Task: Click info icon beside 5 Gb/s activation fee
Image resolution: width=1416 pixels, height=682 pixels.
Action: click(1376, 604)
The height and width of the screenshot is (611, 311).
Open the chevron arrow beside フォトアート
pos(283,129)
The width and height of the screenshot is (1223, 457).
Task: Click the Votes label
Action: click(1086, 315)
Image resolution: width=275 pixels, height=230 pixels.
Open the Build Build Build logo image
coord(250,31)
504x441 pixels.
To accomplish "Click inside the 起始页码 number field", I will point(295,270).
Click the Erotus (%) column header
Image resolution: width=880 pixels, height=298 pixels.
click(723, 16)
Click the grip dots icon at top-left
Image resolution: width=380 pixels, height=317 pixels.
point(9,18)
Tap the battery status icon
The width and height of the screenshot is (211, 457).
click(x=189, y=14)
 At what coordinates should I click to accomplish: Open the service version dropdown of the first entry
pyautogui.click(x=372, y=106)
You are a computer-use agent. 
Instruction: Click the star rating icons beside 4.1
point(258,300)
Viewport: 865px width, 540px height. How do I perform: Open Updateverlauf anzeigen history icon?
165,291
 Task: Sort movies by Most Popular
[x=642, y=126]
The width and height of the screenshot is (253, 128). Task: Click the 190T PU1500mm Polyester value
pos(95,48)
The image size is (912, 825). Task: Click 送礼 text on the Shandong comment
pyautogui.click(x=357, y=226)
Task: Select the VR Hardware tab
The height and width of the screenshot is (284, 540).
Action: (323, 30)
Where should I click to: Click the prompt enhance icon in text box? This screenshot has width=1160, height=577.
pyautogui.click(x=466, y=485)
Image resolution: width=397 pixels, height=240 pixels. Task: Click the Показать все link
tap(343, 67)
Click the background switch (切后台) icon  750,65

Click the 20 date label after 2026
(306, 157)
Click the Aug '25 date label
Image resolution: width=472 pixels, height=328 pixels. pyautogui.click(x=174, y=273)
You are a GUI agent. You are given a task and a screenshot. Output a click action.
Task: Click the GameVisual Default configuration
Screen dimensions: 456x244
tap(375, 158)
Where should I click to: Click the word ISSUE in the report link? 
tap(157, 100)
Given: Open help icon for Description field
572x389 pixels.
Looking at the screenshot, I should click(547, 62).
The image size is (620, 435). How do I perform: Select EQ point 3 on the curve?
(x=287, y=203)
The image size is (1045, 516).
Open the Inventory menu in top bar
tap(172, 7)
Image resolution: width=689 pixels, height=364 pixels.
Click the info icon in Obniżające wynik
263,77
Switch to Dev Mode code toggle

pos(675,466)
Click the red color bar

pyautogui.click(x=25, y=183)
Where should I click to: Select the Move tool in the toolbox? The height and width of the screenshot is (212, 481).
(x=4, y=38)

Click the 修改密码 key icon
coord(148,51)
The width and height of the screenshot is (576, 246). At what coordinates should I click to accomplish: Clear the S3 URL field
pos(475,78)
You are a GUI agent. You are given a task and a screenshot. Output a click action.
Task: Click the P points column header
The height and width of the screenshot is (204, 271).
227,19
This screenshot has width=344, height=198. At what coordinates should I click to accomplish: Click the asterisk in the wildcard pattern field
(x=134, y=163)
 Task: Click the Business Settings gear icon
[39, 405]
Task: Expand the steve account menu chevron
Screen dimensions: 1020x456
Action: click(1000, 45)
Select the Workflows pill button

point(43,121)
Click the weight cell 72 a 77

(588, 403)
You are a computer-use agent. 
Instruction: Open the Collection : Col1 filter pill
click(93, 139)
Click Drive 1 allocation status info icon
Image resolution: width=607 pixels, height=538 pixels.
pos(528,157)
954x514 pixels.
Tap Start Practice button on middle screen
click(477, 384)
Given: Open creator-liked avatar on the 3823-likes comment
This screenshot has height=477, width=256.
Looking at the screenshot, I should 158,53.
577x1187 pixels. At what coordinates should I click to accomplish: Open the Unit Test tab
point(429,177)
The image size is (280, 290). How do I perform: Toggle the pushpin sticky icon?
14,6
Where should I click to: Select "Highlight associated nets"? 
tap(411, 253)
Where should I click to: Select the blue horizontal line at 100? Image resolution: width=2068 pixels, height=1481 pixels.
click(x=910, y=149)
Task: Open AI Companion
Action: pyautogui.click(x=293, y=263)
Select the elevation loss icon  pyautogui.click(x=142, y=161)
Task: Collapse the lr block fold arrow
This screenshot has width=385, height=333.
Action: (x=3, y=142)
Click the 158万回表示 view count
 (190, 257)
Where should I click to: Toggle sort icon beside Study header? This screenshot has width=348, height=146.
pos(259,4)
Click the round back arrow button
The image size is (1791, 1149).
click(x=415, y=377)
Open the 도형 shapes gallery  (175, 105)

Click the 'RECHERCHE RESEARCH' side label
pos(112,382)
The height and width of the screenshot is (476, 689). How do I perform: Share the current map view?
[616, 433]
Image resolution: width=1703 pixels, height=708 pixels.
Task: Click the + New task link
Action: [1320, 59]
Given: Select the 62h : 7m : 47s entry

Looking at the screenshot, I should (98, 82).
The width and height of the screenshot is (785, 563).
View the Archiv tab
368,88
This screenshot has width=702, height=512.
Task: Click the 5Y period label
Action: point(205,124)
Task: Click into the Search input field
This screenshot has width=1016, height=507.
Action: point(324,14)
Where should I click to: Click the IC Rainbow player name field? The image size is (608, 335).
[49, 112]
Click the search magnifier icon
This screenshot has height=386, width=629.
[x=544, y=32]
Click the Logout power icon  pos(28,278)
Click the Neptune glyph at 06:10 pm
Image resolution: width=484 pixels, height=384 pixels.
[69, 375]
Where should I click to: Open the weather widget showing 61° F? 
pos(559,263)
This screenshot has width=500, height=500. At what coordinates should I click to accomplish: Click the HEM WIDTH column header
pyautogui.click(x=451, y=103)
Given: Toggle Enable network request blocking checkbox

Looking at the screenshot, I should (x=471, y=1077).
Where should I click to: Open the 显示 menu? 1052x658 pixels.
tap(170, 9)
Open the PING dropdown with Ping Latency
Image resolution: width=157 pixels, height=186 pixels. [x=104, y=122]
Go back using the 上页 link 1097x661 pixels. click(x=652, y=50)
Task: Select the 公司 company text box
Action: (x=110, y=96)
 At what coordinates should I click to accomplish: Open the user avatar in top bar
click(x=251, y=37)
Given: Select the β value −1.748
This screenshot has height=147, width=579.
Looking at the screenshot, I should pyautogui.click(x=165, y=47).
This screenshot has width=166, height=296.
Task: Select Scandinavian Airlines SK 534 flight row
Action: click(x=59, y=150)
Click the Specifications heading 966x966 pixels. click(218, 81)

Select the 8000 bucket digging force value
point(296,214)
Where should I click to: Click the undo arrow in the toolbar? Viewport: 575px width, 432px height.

*****

Go through the listing above and set down each line exactly as it stands.

WRITTEN RESPONSE -
Task: Click info icon beside 5 Gb/s activation fee
Image resolution: width=1416 pixels, height=682 pixels.
Action: click(1376, 604)
The height and width of the screenshot is (611, 311).
Open the chevron arrow beside フォトアート
pos(283,129)
The width and height of the screenshot is (1223, 457).
Task: Click the Votes label
Action: click(1086, 315)
Image resolution: width=275 pixels, height=230 pixels.
Open the Build Build Build logo image
coord(250,31)
504x441 pixels.
To accomplish "Click inside the 起始页码 number field", I will point(295,270).
Click the Erotus (%) column header
Image resolution: width=880 pixels, height=298 pixels.
click(723, 16)
Click the grip dots icon at top-left
Image resolution: width=380 pixels, height=317 pixels.
point(9,18)
Tap the battery status icon
The width and height of the screenshot is (211, 457).
click(x=189, y=14)
 At what coordinates should I click to accomplish: Open the service version dropdown of the first entry
pyautogui.click(x=372, y=106)
You are a computer-use agent. 
Instruction: Click the star rating icons beside 4.1
point(258,300)
Viewport: 865px width, 540px height. How do I perform: Open Updateverlauf anzeigen history icon?
165,291
 Task: Sort movies by Most Popular
[x=642, y=126]
The width and height of the screenshot is (253, 128). Task: Click the 190T PU1500mm Polyester value
pos(95,48)
The image size is (912, 825). Task: Click 送礼 text on the Shandong comment
pyautogui.click(x=357, y=226)
Task: Select the VR Hardware tab
The height and width of the screenshot is (284, 540).
Action: (323, 30)
Where should I click to: Click the prompt enhance icon in text box? This screenshot has width=1160, height=577.
pyautogui.click(x=466, y=485)
Image resolution: width=397 pixels, height=240 pixels. Task: Click the Показать все link
tap(343, 67)
Click the background switch (切后台) icon  750,65

Click the 20 date label after 2026
(306, 157)
Click the Aug '25 date label
Image resolution: width=472 pixels, height=328 pixels. pyautogui.click(x=174, y=273)
You are a GUI agent. You are given a task and a screenshot. Output a click action.
Task: Click the GameVisual Default configuration
Screen dimensions: 456x244
tap(375, 158)
Where should I click to: Click the word ISSUE in the report link? 
tap(157, 100)
Given: Open help icon for Description field
572x389 pixels.
Looking at the screenshot, I should click(547, 62).
The image size is (620, 435). How do I perform: Select EQ point 3 on the curve?
(x=287, y=203)
The image size is (1045, 516).
Open the Inventory menu in top bar
tap(172, 7)
Image resolution: width=689 pixels, height=364 pixels.
Click the info icon in Obniżające wynik
263,77
Switch to Dev Mode code toggle

pos(675,466)
Click the red color bar

pyautogui.click(x=25, y=183)
Where should I click to: Select the Move tool in the toolbox? The height and width of the screenshot is (212, 481).
(x=4, y=38)

Click the 修改密码 key icon
coord(148,51)
The width and height of the screenshot is (576, 246). At what coordinates should I click to accomplish: Clear the S3 URL field
pos(475,78)
You are a GUI agent. You are given a task and a screenshot. Output a click action.
Task: Click the P points column header
The height and width of the screenshot is (204, 271).
227,19
This screenshot has width=344, height=198. At what coordinates should I click to accomplish: Click the asterisk in the wildcard pattern field
(x=134, y=163)
 Task: Click the Business Settings gear icon
[39, 405]
Task: Expand the steve account menu chevron
Screen dimensions: 1020x456
Action: click(1000, 45)
Select the Workflows pill button

point(43,121)
Click the weight cell 72 a 77

(588, 403)
You are a computer-use agent. 
Instruction: Open the Collection : Col1 filter pill
click(93, 139)
Click Drive 1 allocation status info icon
Image resolution: width=607 pixels, height=538 pixels.
pos(528,157)
954x514 pixels.
Tap Start Practice button on middle screen
click(477, 384)
Given: Open creator-liked avatar on the 3823-likes comment
This screenshot has height=477, width=256.
Looking at the screenshot, I should 158,53.
577x1187 pixels. At what coordinates should I click to accomplish: Open the Unit Test tab
point(429,177)
The image size is (280, 290). How do I perform: Toggle the pushpin sticky icon?
14,6
Where should I click to: Select "Highlight associated nets"? 
tap(411, 253)
Where should I click to: Select the blue horizontal line at 100? Image resolution: width=2068 pixels, height=1481 pixels.
click(x=910, y=149)
Task: Open AI Companion
Action: pyautogui.click(x=293, y=263)
Select the elevation loss icon  pyautogui.click(x=142, y=161)
Task: Collapse the lr block fold arrow
This screenshot has width=385, height=333.
Action: (x=3, y=142)
Click the 158万回表示 view count
 (190, 257)
Where should I click to: Toggle sort icon beside Study header? This screenshot has width=348, height=146.
pos(259,4)
Click the round back arrow button
The image size is (1791, 1149).
click(x=415, y=377)
Open the 도형 shapes gallery  (175, 105)

Click the 'RECHERCHE RESEARCH' side label
pos(112,382)
The height and width of the screenshot is (476, 689). How do I perform: Share the current map view?
[616, 433]
Image resolution: width=1703 pixels, height=708 pixels.
Task: Click the + New task link
Action: [1320, 59]
Given: Select the 62h : 7m : 47s entry

Looking at the screenshot, I should (98, 82).
The width and height of the screenshot is (785, 563).
View the Archiv tab
368,88
This screenshot has width=702, height=512.
Task: Click the 5Y period label
Action: point(205,124)
Task: Click into the Search input field
This screenshot has width=1016, height=507.
Action: point(324,14)
Where should I click to: Click the IC Rainbow player name field? The image size is (608, 335).
[49, 112]
Click the search magnifier icon
This screenshot has height=386, width=629.
[x=544, y=32]
Click the Logout power icon  pos(28,278)
Click the Neptune glyph at 06:10 pm
Image resolution: width=484 pixels, height=384 pixels.
[69, 375]
Where should I click to: Open the weather widget showing 61° F? 
pos(559,263)
This screenshot has width=500, height=500. At what coordinates should I click to accomplish: Click the HEM WIDTH column header
pyautogui.click(x=451, y=103)
Given: Toggle Enable network request blocking checkbox

Looking at the screenshot, I should (x=471, y=1077).
Where should I click to: Open the 显示 menu? 1052x658 pixels.
tap(170, 9)
Open the PING dropdown with Ping Latency
Image resolution: width=157 pixels, height=186 pixels. [x=104, y=122]
Go back using the 上页 link 1097x661 pixels. click(x=652, y=50)
Task: Select the 公司 company text box
Action: (x=110, y=96)
 At what coordinates should I click to accomplish: Open the user avatar in top bar
click(x=251, y=37)
Given: Select the β value −1.748
This screenshot has height=147, width=579.
Looking at the screenshot, I should pyautogui.click(x=165, y=47).
This screenshot has width=166, height=296.
Task: Select Scandinavian Airlines SK 534 flight row
Action: click(x=59, y=150)
Click the Specifications heading 966x966 pixels. click(218, 81)

Select the 8000 bucket digging force value
point(296,214)
Where should I click to: Click the undo arrow in the toolbar? Viewport: 575px width, 432px height.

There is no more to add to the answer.